- **PROBLEMS TO WORK ON**:
A. In the passage about visiting an aging father, write out the words from "In his room, we" to "live at home." again, switching "dementia" to "memory loss".
B. According to the passage about visiting an aging father, on what day did the narrator return from London?
C. Extend the passage about visiting an aging father, beginning right after its final sentence.
(SELECTED EXTRACT)
In his room, we spoke a lot about a trial and the inconvenience of living in hotel rooms for months on end. I realised that he was back in the 1950s, to a time when another of his brothers had been called to jury duty. He ended up sequestered for months during a murder trail. My father was gossiping like he might have done over a pint or two in a pub at the time. Except that he lost the thread from time to time, almost as if the two pints had become six with a few chasers.
By now, I wasn’t sure that my father knew who I was. We’d been slow to cop on to the fact that he’d been very good at pretending he understood things for the last five years. He had masked his increasing dementia very well. So well it turned out, that he was exploited by officials of the State’s revenue collectors and later, he convinced district nurses and social workers of his capacity to live at home.
Another two weeks went by before I could visit again. He seemed certain that I was his brother Jack for a while until I became his father. Then he switched to telling me how angry his mother had become when brother Jack came home from the Army. Serving in the army meant he’d been able to supply the family with staples and exotics beyond the wartime shortages and this had suddenly stopped. There’s a bigger story here too. The Army in question was the British Army and they were at war for the second time in Jack’s life.
And so it was that I went back to London for a week, returning on a cold, early March Monday, the day of his last birthday. It was also the last time I would see him. And that’s when Rosmeen came up.
‘Have you been down to see Rosmeen?’
‘What?’ I asked.
‘Don’t you remember the bombs?’
At first I thought he meant the paramilitary bombings in the centre of Dublin in 1972 and 1973.
We groped around for connections for a short while until he gave me the clue I needed to join him, now aged 11, back in the winter of 1940.
(End SELECTED EXTRACT)
(MATERIAL SHOWN)
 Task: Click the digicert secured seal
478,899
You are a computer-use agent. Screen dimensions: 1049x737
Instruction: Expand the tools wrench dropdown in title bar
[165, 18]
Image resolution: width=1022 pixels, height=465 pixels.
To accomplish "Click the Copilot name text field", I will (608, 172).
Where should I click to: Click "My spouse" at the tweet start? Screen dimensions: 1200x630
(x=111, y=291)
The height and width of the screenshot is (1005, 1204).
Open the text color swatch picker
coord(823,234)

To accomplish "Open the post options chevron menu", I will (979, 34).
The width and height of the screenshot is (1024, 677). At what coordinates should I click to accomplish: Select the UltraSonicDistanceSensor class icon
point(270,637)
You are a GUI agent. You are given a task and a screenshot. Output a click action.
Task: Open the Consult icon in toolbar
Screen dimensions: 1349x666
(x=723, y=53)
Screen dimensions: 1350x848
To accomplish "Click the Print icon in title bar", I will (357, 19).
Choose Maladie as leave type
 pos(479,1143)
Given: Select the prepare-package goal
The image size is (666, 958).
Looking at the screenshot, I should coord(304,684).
(End MATERIAL SHOWN)
- **SET OF ANSWERS**:
A.
In his room, we spoke a lot about a trial and the inconvenience of living in hotel rooms for months on end. I realised that he was back in the 1950s, to a time when another of his brothers had been called to jury duty. He ended up sequestered for months during a murder trail. My father was gossiping like he might have done over a pint or two in a pub at the time. Except that he lost the thread from time to time, almost as if the two pints had become six with a few chasers.
By now, I wasn’t sure that my father knew who I was. We’d been slow to cop on to the fact that he’d been very good at pretending he understood things for the last five years. He had masked his increasing memory loss very well. So well it turned out, that he was exploited by officials of the State’s revenue collectors and later, he convinced district nurses and social workers of his capacity to live at home.

B. A cold, early March Monday, which was the day of the father's last birthday.

C.
Then I remembered that he’d once met us on a family outing in The People’s Park in Dun Laoghaire some twenty years ago. Our kids were on bicycles, safely travelling the paths in the park. He’d proudly shown the kids, his grandkids, the plaque that commemorates the opening of the park in 1890. The Chairman of the Kingstown Township Commissioners was their great-great-grandfather John L Robinson, another architect. My father also told them that across the road, when he was their age, was where the Luftwaffe had bombed Dun Laoghaire thinking it was Liverpool.
Just two bombs were dropped. One of them landed between Rosmeen Park and Rosmeen Gardens at 1930 on Friday, December 20th, 1940, under a waning, gibbous moon.
The latest neuroscience research suggests that memories are perhaps ‘a stream of new neurons being born in the hippocampus and tracking their way into the adult cortex’ according to David Eagleman.
I guess that what we witnessed in my father was the gradual failing of his hippocampus and the reemergence of long hidden neurons from his cortex.
Can our memories be broken down to just a few cells or connections of neurons? It seems rather implausible and distinctly lacking of any drama. I can’t imagine a surgeon of the future excising a small piece of squidgy brain matter and saying “that’s their memory of the summer holiday of 2015”.
It’s sad that our bodies and brains start failing later in life.
Simon Robinson says
Recent opinion holds that the brain’s neuronal storage system is both distributed and contains redundancies. Some have posited that our genes can be modified by our experiences. I think this is very dramatic indeed. Have you read that human brain structure has been recovered from a vitrified Pompeian head? Gruesome yet it may provide a view back 2000 years.
And I agree on the sadness of my senescence that’s well underway but for now, I’m enjoying the delusion of apparent wisdom.